- **The task**:
Count every line below that holds "marker". Number only.

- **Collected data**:
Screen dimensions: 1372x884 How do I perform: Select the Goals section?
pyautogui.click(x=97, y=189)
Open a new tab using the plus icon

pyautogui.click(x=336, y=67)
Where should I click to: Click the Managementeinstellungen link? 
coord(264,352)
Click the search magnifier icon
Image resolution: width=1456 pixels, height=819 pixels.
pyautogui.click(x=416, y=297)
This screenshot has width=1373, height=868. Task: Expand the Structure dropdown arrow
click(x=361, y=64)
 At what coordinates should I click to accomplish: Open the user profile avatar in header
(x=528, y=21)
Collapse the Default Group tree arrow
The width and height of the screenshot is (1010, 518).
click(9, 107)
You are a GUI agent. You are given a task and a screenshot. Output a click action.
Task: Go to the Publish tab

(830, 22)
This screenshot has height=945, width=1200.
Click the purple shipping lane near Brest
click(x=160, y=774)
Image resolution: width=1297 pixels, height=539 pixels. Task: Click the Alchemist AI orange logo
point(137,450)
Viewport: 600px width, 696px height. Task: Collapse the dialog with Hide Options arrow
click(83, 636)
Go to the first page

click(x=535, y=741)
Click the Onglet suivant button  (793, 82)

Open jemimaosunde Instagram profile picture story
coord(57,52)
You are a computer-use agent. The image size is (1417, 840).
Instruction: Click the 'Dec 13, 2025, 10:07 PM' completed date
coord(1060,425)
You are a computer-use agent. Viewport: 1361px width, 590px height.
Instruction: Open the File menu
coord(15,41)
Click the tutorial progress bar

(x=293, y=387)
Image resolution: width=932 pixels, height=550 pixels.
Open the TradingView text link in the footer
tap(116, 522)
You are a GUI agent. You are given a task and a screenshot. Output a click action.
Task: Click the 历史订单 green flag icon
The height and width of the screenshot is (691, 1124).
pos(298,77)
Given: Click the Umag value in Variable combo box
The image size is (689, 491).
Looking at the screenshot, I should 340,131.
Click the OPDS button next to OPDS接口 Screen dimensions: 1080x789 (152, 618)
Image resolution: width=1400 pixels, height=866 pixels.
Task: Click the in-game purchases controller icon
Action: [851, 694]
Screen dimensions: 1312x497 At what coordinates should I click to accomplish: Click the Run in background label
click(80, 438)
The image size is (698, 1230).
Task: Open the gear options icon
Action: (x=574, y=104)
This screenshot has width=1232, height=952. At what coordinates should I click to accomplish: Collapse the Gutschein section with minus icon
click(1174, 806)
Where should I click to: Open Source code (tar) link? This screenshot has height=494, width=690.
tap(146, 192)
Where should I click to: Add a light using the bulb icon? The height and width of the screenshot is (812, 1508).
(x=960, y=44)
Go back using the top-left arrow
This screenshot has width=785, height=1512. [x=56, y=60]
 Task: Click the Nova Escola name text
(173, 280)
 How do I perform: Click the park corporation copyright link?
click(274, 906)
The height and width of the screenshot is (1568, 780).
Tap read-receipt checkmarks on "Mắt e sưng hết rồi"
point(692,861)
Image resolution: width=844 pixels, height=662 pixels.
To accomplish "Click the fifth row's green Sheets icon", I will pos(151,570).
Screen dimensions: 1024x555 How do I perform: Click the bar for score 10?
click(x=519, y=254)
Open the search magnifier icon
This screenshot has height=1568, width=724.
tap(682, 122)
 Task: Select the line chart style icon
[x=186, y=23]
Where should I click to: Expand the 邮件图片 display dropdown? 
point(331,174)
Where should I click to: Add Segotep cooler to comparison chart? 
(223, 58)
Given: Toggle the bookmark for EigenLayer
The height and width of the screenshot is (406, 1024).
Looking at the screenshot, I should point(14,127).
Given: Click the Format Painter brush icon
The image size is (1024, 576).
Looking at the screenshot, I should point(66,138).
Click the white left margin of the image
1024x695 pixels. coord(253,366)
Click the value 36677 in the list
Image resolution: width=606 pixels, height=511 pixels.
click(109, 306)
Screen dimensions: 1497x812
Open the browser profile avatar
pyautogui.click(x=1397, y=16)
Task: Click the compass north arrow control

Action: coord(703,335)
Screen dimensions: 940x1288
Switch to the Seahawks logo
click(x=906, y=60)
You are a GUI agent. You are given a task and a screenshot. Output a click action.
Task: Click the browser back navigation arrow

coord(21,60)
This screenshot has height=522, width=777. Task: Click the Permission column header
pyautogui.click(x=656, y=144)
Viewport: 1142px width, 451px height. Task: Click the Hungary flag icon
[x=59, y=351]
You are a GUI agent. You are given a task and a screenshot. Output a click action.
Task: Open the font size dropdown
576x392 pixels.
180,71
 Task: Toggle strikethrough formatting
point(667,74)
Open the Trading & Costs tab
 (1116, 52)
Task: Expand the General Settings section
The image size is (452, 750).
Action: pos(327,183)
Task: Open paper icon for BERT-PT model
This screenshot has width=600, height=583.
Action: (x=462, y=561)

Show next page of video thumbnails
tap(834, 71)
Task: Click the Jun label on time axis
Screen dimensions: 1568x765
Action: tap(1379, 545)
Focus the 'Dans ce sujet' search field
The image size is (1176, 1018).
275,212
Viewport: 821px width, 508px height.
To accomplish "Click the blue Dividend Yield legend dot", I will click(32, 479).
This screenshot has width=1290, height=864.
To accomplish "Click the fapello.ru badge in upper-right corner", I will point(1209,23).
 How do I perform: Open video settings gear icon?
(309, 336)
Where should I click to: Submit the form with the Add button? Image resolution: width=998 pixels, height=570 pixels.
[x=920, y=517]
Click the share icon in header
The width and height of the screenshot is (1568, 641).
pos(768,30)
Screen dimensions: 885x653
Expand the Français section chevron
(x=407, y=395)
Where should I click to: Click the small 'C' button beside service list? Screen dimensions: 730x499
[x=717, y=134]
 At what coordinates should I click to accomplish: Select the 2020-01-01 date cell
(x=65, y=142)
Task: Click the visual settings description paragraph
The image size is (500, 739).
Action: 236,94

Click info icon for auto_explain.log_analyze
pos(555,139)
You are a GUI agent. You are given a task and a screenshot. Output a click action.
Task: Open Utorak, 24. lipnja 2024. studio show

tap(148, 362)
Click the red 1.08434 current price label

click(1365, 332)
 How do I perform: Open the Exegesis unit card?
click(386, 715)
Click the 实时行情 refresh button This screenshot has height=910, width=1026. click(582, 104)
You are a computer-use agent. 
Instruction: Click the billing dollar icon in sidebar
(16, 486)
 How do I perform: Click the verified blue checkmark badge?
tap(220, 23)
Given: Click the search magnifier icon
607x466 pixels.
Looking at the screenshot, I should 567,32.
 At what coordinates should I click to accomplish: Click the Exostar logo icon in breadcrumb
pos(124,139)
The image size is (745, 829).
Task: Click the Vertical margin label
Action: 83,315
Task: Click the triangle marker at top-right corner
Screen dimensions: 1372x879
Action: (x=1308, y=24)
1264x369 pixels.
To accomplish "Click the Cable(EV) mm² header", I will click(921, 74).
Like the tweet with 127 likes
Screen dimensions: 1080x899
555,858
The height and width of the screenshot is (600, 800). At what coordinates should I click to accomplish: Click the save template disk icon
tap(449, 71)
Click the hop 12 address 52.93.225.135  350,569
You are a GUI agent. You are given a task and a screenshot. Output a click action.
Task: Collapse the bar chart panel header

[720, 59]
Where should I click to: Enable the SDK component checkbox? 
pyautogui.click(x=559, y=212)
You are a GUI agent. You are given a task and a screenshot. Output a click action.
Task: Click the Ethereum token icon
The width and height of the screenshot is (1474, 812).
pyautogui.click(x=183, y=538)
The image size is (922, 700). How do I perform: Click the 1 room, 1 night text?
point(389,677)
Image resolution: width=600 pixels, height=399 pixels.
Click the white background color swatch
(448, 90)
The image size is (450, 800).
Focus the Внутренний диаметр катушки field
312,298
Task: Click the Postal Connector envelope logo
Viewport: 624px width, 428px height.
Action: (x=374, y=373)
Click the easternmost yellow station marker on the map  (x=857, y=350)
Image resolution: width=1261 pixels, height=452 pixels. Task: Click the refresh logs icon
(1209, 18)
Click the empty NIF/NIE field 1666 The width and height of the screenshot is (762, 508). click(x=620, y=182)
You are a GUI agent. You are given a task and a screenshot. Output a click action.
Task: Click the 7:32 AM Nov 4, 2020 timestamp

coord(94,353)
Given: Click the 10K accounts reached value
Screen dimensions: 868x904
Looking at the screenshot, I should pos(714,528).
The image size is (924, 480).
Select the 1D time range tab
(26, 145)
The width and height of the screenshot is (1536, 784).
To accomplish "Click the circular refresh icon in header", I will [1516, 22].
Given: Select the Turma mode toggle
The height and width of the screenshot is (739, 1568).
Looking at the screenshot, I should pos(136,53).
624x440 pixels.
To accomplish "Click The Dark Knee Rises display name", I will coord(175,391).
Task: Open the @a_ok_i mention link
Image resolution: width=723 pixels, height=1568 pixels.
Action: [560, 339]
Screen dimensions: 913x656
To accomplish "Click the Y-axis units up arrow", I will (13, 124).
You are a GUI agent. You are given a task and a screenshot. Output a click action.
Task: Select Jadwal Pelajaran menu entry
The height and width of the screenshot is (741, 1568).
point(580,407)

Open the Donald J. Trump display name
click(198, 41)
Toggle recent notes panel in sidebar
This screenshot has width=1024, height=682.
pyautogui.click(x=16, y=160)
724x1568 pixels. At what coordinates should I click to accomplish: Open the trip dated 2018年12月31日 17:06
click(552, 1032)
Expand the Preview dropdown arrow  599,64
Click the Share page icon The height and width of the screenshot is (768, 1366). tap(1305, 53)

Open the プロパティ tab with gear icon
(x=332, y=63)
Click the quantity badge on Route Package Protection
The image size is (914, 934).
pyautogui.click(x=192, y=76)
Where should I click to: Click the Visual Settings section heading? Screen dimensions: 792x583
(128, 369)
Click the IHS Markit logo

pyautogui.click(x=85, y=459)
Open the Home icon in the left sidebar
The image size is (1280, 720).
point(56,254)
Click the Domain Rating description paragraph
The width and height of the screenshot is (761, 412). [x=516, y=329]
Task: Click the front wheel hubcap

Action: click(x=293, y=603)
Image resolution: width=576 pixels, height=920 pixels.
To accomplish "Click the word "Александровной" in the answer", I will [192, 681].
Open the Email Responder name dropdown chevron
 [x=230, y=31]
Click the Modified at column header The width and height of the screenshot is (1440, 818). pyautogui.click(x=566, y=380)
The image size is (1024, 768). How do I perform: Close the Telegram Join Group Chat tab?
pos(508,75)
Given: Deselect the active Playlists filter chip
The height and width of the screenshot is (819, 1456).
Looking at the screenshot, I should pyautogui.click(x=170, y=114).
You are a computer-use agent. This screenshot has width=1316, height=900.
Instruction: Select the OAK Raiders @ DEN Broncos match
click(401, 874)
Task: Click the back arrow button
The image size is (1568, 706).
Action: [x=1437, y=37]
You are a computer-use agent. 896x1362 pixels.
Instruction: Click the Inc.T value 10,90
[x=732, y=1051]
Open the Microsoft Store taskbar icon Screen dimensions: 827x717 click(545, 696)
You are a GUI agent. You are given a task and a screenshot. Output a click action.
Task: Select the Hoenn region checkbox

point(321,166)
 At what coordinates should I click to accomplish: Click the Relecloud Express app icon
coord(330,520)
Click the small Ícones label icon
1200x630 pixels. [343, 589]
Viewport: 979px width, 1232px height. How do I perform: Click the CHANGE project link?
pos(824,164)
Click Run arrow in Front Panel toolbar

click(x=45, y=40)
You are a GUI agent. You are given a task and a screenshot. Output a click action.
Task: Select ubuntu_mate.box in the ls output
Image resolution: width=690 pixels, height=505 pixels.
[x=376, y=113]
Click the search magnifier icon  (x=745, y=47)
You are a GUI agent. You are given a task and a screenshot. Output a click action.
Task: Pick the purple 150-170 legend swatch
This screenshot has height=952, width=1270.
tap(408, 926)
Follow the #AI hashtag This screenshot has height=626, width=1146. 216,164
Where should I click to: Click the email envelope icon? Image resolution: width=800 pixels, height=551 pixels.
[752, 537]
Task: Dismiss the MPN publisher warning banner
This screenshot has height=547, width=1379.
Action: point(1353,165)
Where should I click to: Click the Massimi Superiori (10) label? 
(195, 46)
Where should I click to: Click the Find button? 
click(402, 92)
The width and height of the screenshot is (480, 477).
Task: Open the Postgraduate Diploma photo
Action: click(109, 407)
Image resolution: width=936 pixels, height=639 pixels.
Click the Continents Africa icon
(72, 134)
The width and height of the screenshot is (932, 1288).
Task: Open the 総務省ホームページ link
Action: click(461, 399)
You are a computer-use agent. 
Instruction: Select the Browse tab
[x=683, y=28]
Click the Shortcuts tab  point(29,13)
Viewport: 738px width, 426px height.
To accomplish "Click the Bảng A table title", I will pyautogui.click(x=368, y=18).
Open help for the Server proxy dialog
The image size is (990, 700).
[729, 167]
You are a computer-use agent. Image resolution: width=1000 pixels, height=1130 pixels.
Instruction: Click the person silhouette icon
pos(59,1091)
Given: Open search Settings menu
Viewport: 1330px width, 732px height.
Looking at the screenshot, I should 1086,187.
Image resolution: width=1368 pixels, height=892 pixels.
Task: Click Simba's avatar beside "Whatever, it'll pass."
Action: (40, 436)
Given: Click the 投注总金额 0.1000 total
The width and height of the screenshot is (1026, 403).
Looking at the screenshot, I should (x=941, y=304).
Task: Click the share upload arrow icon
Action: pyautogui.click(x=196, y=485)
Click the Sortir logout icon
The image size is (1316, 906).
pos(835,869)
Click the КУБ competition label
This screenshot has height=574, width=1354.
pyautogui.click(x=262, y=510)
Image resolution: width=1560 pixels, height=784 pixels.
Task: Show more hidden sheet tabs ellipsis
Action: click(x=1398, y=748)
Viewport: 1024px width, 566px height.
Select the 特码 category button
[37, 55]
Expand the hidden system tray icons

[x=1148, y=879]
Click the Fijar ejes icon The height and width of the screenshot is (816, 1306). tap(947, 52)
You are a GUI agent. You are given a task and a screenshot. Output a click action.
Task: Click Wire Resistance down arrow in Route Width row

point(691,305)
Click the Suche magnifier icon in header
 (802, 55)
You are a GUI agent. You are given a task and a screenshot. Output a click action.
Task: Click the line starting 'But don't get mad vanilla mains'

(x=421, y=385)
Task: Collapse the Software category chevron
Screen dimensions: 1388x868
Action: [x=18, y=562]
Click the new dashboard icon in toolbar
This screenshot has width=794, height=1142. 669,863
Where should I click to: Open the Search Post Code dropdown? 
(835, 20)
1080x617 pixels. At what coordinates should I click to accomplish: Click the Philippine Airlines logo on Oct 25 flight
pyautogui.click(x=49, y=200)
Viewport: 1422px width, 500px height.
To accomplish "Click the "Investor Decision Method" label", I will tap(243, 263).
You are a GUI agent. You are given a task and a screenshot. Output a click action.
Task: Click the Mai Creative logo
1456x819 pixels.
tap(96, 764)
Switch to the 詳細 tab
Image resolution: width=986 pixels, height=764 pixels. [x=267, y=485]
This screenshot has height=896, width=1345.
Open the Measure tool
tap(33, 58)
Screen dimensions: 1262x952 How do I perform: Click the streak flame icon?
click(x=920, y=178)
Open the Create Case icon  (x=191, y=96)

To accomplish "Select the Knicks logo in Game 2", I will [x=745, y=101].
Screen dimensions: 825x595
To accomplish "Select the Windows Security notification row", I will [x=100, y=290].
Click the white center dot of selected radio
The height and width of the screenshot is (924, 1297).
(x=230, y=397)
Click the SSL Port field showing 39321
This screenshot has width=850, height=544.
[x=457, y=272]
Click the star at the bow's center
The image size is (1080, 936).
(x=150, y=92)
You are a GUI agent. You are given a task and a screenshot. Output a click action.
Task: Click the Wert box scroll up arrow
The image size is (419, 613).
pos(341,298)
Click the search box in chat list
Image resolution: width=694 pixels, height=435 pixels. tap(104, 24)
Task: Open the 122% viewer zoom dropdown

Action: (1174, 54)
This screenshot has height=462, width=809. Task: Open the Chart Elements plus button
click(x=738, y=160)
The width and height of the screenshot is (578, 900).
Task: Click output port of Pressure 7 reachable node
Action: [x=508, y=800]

- **Answer box**:
2